Authors

A position paper by the MAPS Medical Communications Focus Area Working Group

Disclaimer: This paper represents the opinions of the authors and not those of their organizations

About this Position Paper

The insights within this paper are distilled from over 40 years of combined Medical Affairs experience and comes to you from our experts within the MAPS Evidence Generation domain.
Key learnings:

  • How competitive levels of evidence, particularly real-world evidence, are increasingly important for therapeutic success
  • The value that NCSR can bring to an integrated evidence generation plan throughout the product lifecycle
  • Definitions and types of NCSR, including IIR and collaborative research, and when to use each one
  • Key considerations to ensure NCSR delivers strategic value
  • The importance of early risk mitigation through detailed contracts, processes, and agreements
  • Important compliance and legal considerations for each type of NCSR
  • Challenges and best practices for NCSR
  • How to steer NCSR studies towards timely execution and lower risk

1.0 Executive Summary

Medical Affairs collaborates across functions to deliver integrated evidence generation plans and, ultimately, timely and relevant evidence that supports informed decision-making throughout the product lifecycle. While company-sponsored randomized controlled trials remain the foundation of regulatory submissions and are critical for informing clinical practice, they often raise further questions from a variety of stakeholders. Regulators, clinicians, payers, policymakers, patients, guideline societies, and patient advocacy organizations may require additional evidence beyond that provided by company-sponsored trials.

As the demand for increased levels of evidence grows, so too has the role of Non- Company Sponsored Research (NCSR)— in which a pharmaceutical company partners with an external organization or investigator who acts as the regulatory sponsor. NCSR encompasses Externally Sponsored Collaborative Research (Collaborative Research) and Investigator- Initiated Research (IIR) and has become well-established as a strategic asset in integrated evidence generation.

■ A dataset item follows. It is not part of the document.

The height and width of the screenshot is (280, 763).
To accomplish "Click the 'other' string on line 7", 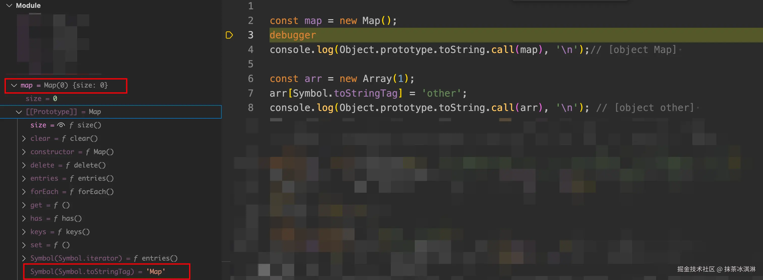I will (x=441, y=93).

NCSR is positioned to address novel mechanistic and clinically relevant questions that inform decision-making, policy, and company strategy. These studies can generate data for patient populations that are underrepresented or excluded from pivotal trials, explore novel treatment combinations based on emerging data

more quickly than large trials, provide answers to practical questions encountered in clinical practice, and examine outcomes across geographically representative and diverse patient groups. Often, this is achieved through the generation of real-world evidence (RWE) in routine care settings.

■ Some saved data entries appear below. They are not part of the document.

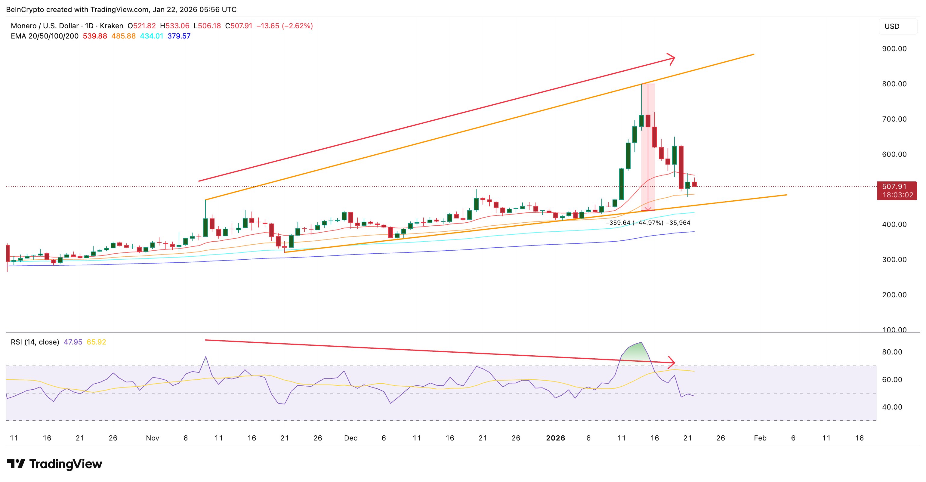Click the TradingView logo
The image size is (926, 482).
pos(53,464)
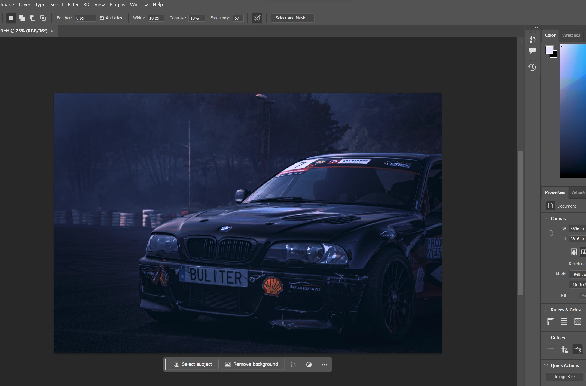Toggle canvas width-height link icon
586x386 pixels.
(x=551, y=234)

This position paper provides a practical overview of how Medical Affairs teams can better leverage NCSR to address evolving stakeholder evidence needs. It outlines the different types of NCSR and explores how integrated evidence generation planning ensures alignment across functions.

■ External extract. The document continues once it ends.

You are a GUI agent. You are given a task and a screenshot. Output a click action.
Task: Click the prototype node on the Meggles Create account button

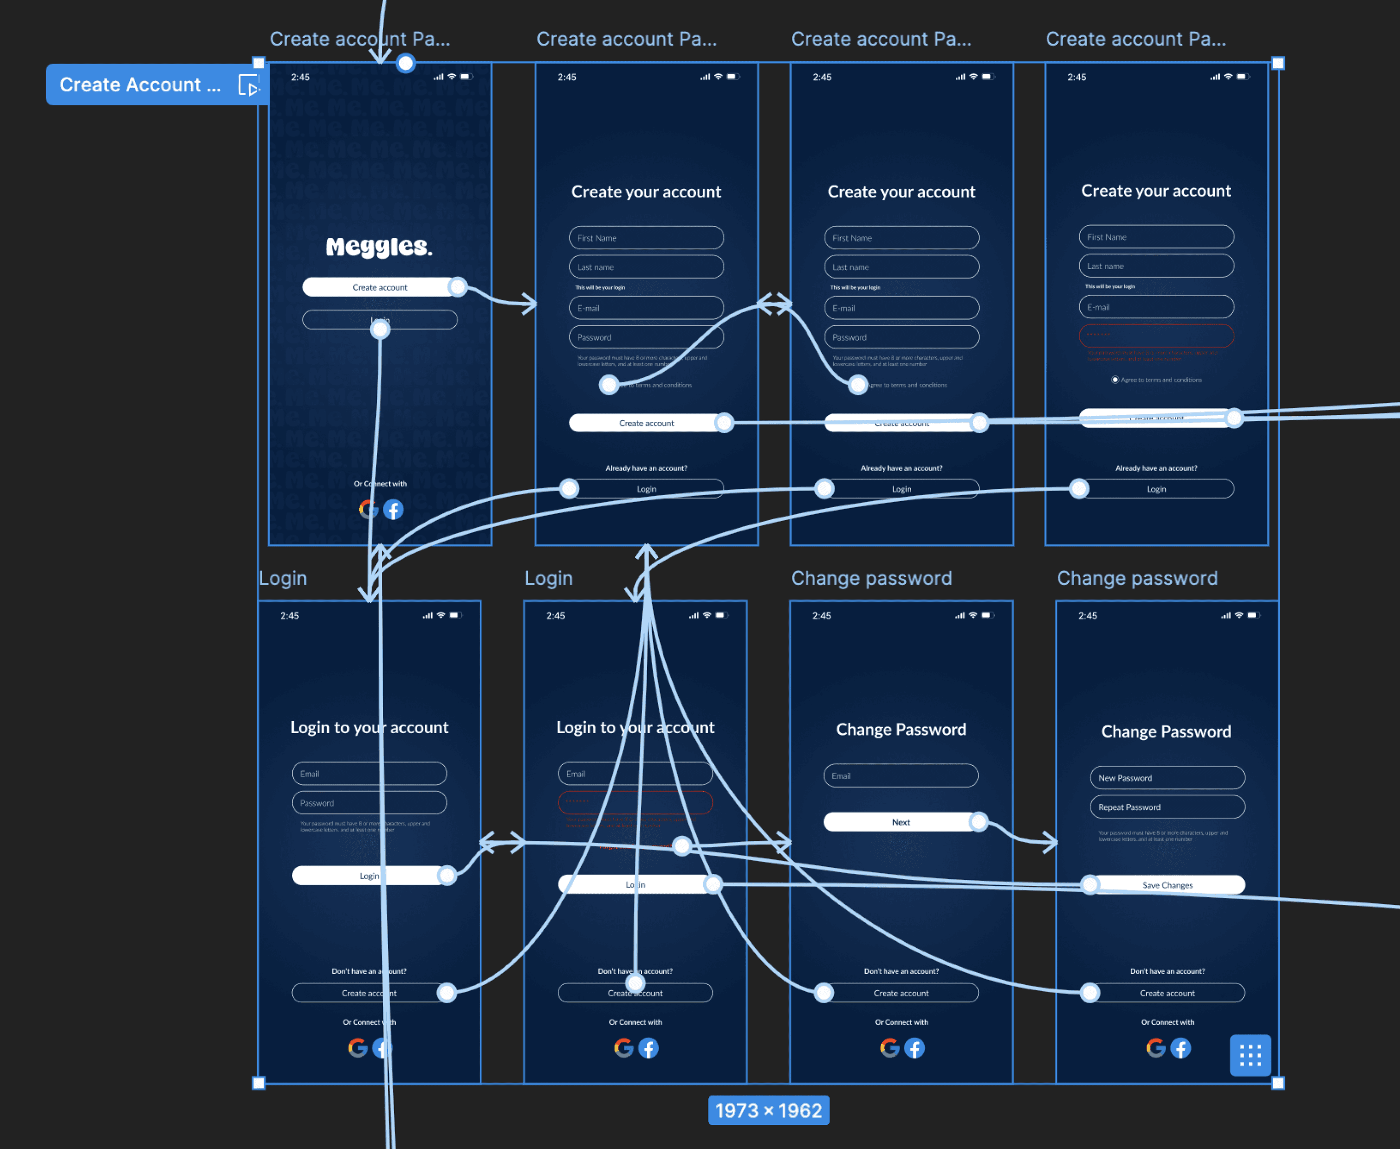pyautogui.click(x=457, y=287)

When planned in coordination with broader evidence strategies, NCSR can be used strategically to fill evidence gaps, extend scientific knowledge, map product utility, understand patient experiences, and explore potential new indications. Key considerations are discussed—including strategic alignment, compliance and legal, and operational best practices— alongside common challenges and solutions gathered from MAPS subject matter experts within the Evidence Generation domain.